> Extract:
· · ·

Hi, this is what I can think of. Correct me if I am wrong. Thanks.

If your route is too specific and not able to be accepted by your upstream
provider(s), the next good thing I can think of is to use a load balancer
and insert it between the firewall and the web servers.

- You obtain another block of IP from pacbell. Small size may do.
- You configure your IGP to include IP addresses from both government and
Pacbell.
- You configure EBGP so that both of your router knows the best routes to
return. Don't forget iBGP also. Set local preference if required. Also,
inject default (or u do your own) if necessary. You don't need to annouce
anything to ur upstream, therefore a private AS is needed.
- You use a single block of private IP for your webservers.
- At your load balancer, configure two IP maps. One map for IP of
governmental ISP, another map for IP from Pacbell.
- Configure ur DNS to announce 2(or more, if needed) IPs for any host you
need to load balance.

· · ·

> Short problem A:
In the post on routing through a load balancer, rewrite the paragraph beginning "If your route is too specific" in one shorter sentence that keeps its main facts.
> Short problem B:
Based on the post on routing through a load balancer, answer yes or no to each statement and quote the deciding words: (i) The load balancer sits between the firewall and the web servers. (ii) The web servers use two blocks of public IP. (iii) The extra block of IP from Pacbell can be small.
> Short problem C:
Pick up the post on routing through a load balancer from its last step and continue it.

> Collected data:

· · ·

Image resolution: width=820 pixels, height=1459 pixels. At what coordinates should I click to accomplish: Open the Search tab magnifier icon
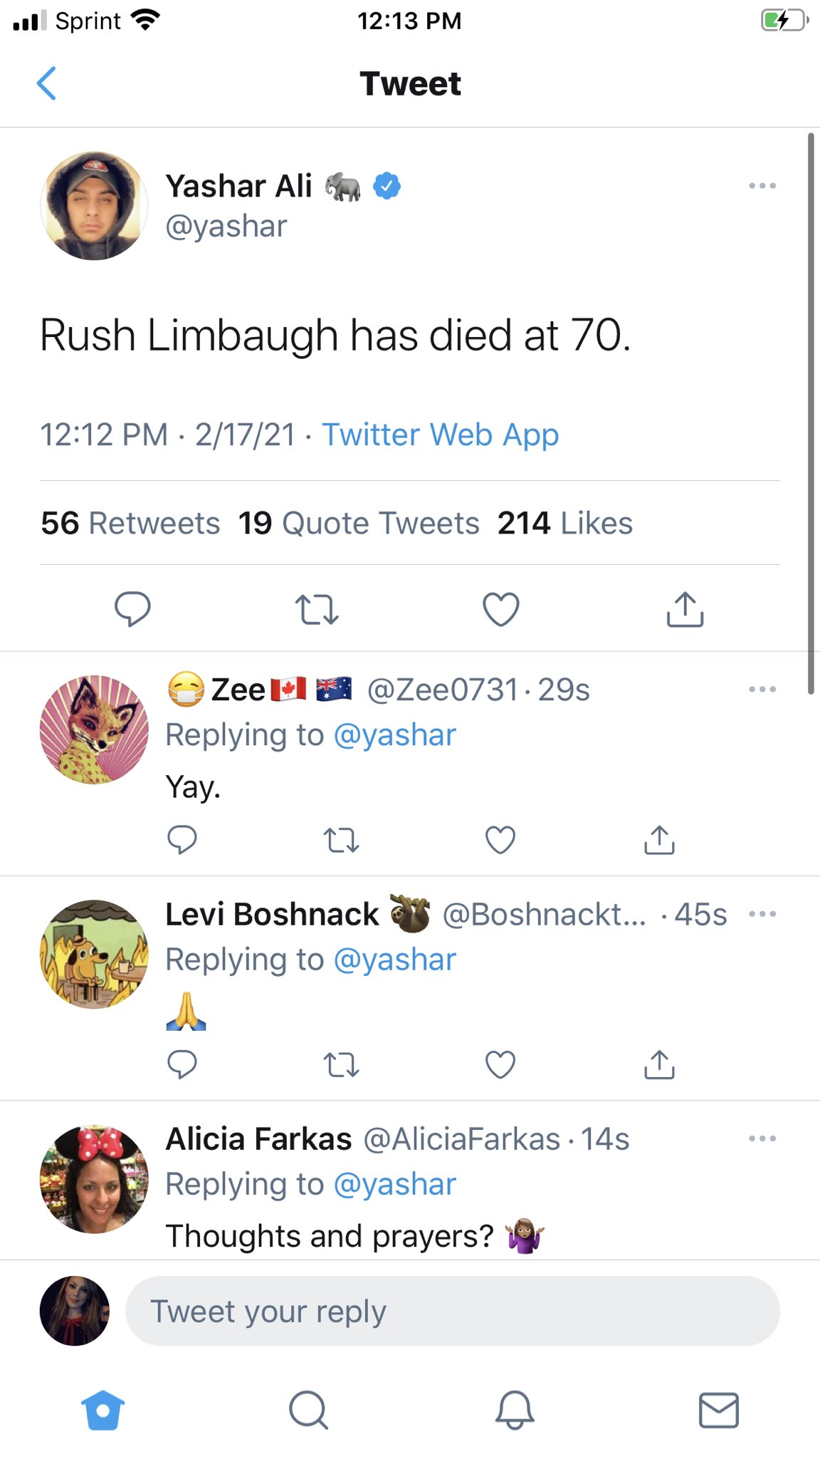coord(308,1410)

· · ·

> Exercise response A:
If upstream providers won't accept a route that is too specific, put a load balancer between the firewall and the web servers.

> Exercise response B:
(i) Yes: "insert it between the firewall and the web servers."
(ii) No: "You use a single block of private IP for your webservers."
(iii) Yes: "Small size may do."

> Exercise response C:
- Done -

There are pros and cons.
- The good thing is, you have another level of protection by the load
balancer. (Smurf, ICMP bomb, scanning won't hurt you now). You may even
consider throw away your PIXs.
- The bad thing is, you have to buy two load balancers.  :(
- Also, you have to make sure the IP packet with right source IP to get out
to the right uplink. Otherwise, the packet will be dropped by your ISP. This
may need route-map.

"Brian Wilcox" <[EMAIL PROTECTED]> wrote in message
[EMAIL PROTECTED]">news:[EMAIL PROTECTED]...
> I am currently adding another circuit to an additional
> ISP for my network.  I want to be able to use the
> first circuit for a redundant backup but am not clear
> on how to accomplish this.
>
> The setup:
> (diagram located at
> http://www.geocities.com/bwilcox_email/Routing_Design.html)
> - watch word wrap
> Internal LAN connected to two PIX's, one in failover
> mode.  The PIX's current default route points to the
> old ISP (government).  All of our internal (public)
> addresses are from the Government ISP's address space,
> which we have a /25 block.  I'm currently NATing my 10
> net to this pool.  I have an internal web server that
> the users need access to from outside the network.
> I'm adding the new circuit via PacBell and would like
> traffic to take that route and failover to the
> Government ISP.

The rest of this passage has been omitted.